Canada's bail system essentially is designed to ensure that, except in the case of murder, people are released on bail and the least onerous bail conditions if they can be. This reflects the fact that (1) people are presumed innocent until proven guilty and (2) conditions in pre-trial remand facilities are notoriously bad and it is unlikely that we would actually want to spend the money to build new facilities to house significantly increased numbers of pre-trial detainees. Essentially the rule is that unless the Crown can prove that detention is needed to prevent flight or to protect the public the person is to be released on reasonable terms designed to prevent this (eg turn over your passport and post you mom's house).
The recent spate of bloody and extravagant murders in Vancouver -- which look to be pretty obviously gang related -- has started to liven up the debate about whether or not this is really the right approach to this issue. A professor of criminology at the University of the Fraser Valley was quoted in the CBC yesterday commenting on this issue:
The number of gangs in B.C. has doubled in the past two years, said Darryl Plecas, a University of the Fraser Valley professor.
He said there are more than 100 gangs operating in the province at any given time.
"It's really quite disturbing when we have so many people who are well-known, established gangster types on the street and those people are facing gun charges and released on bail," Plecas said.
"I think, that kind of activity, we really have to give some second thinking to it."
While Professor Plecas' comments seem to oversimplify matters (it is a soundbite after all) they raise a truly legitimate issue in the eyes of the lay people in the public: how can it be that there are so many people running around on bail committing crimes? Of course it is all speculation whether this was true in this case or not, but nevertheless the trend with gang violence in BC suggests that this is a real issue.
Interestingly, the Ontario Court of Appeal struck down parts of these secrecy laws last month. They gave the government a year to fix the problems, but at the heart of their judgment was the observation that the harm of publicity (interfering with the rights to a fair trial) could not be shown in any real way to outweigh the harm that is being done from shielding bail decisions from public scrutiny and debate. Maybe the decisions are good; maybe the decisions are bad. Maybe the problem lies with judges or maybe it lies with the law. The practical problem is that while these decisions are made in secret none of us can really judge this and have a say on what to do. The most ringing statement of the principle applicable in this situation came from Justice Rosenberg (who would have struck down more of the law than was struck down):
 In R. v. Hall (2002), 167 C.C.C. (3d) 449 (S.C.C.), McLachlin C.J. wrote at para. 27, “Public confidence is essential to the proper functioning of the bail system and the justice system as a whole”. Again, at para. 31, she wrote: “Without public confidence, the bail system and the justice system generally stand compromised.” Section 517, however, prevents the dissemination of the information necessary to promote public confidence in the bail system. This is the case both at the time the initial decision is made, and later where subsequent events may raise questions as to the wisdom of that decision, as when the accused who is on bail commits further offences. The fact that an accused was on bail when he or she committed a further serious offence often receives wide coverage in the media.
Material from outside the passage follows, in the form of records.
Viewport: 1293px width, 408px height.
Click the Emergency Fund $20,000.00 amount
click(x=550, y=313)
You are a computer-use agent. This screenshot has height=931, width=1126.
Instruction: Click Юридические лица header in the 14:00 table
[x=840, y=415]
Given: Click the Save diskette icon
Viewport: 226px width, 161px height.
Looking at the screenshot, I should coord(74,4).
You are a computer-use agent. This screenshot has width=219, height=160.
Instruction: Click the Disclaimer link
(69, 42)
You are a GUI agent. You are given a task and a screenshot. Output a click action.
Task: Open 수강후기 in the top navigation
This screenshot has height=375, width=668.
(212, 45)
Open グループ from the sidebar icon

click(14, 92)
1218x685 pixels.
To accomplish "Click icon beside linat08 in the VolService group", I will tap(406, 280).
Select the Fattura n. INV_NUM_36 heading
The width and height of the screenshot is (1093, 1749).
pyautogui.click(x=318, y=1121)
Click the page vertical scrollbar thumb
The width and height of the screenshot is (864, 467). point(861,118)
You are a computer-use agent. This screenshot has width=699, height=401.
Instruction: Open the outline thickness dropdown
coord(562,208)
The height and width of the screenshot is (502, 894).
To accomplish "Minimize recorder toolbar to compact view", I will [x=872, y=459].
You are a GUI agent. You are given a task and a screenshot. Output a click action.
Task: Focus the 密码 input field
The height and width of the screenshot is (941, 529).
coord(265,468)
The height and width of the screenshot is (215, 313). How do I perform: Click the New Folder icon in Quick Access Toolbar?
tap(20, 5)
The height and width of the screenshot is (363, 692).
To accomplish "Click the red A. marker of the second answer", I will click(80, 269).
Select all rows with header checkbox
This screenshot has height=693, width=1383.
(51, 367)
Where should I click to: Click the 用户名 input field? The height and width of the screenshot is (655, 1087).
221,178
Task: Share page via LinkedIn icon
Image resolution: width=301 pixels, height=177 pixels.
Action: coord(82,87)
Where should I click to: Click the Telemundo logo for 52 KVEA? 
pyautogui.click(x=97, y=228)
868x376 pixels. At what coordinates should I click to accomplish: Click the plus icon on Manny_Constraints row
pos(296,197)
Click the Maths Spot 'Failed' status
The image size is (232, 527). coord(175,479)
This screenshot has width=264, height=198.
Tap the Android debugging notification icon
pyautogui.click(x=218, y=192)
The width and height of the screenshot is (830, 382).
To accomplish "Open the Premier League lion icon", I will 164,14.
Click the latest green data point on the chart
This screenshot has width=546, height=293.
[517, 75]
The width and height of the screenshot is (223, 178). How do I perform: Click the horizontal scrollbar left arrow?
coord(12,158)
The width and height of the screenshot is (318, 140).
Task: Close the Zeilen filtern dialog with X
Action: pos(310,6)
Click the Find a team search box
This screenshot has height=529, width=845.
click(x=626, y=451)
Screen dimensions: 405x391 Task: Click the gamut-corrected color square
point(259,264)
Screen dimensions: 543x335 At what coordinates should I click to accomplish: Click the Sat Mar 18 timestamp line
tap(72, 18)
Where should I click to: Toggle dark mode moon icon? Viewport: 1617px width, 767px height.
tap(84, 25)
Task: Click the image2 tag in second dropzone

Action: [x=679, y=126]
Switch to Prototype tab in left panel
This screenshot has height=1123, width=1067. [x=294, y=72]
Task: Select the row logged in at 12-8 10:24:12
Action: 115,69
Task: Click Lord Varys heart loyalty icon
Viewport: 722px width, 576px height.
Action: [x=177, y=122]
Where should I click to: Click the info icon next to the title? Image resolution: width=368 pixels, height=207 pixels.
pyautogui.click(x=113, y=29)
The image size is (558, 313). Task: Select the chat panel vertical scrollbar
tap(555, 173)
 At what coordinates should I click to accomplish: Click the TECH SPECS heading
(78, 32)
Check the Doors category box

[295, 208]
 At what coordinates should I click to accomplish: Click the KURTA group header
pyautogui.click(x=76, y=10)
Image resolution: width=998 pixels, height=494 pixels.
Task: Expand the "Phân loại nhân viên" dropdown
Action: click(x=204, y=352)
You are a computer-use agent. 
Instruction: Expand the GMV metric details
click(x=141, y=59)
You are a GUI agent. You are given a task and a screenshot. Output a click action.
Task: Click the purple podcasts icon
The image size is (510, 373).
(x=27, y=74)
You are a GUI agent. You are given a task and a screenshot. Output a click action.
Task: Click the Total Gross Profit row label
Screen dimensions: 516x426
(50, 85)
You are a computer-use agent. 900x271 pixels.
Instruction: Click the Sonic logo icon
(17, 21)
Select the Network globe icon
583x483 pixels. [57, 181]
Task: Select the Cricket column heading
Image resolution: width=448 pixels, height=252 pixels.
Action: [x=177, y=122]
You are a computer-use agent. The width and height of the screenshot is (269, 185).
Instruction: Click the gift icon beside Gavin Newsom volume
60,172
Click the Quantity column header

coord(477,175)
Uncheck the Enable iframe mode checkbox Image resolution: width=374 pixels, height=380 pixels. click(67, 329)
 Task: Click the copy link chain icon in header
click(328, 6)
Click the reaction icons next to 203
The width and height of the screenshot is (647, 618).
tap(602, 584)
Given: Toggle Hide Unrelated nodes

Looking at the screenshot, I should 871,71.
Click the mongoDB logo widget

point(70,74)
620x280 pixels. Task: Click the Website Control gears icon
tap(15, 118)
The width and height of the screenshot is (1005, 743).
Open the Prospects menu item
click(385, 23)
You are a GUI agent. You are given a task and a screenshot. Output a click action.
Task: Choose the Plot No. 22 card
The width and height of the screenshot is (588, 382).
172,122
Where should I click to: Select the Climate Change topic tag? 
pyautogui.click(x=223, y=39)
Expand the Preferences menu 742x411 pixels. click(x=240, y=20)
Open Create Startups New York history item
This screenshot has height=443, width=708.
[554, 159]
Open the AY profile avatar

However, the public is left to speculate as to why the accused was initially released, because of the s. 517order.
The ruling in the end only struck the rule down for trials that would not be jury trials (this case is inevitably off to the Supreme Court of Canada) but even the judges who disagreed with Justice Rosenberg agreed with this principle.
The time has come for a real debate around how the bail system works (personally I think it comes pretty close to the right balance on the whole) and that debate is not going to be an informed one if it happens with the real process under a shroud of secrecy.
This case also illustrates the importance of the formal press to the advancement of freedom of expression. While the press is a bit self-righteous at times about the sanctity of its rights, the reality is that it is only the press who can truly afford and manage efforts to bring forward challenges like this. While there are people who think that the press can be replaced by the efforts of the amateurs in the cloud of the internet, the reality is different. Cases like this are built on sustained journalistic effort and interest which cannot be sustained by amateurs. The legal challenge depends upon having the resouces and the expert legal teams that only come through the support of the structured press. Left to the blogosphere cases like this would not happen and we would be left in the dark. Thus as we see the economy devastate the press we should avoid the urge to feel schadenfreude -- we will be worse of without them.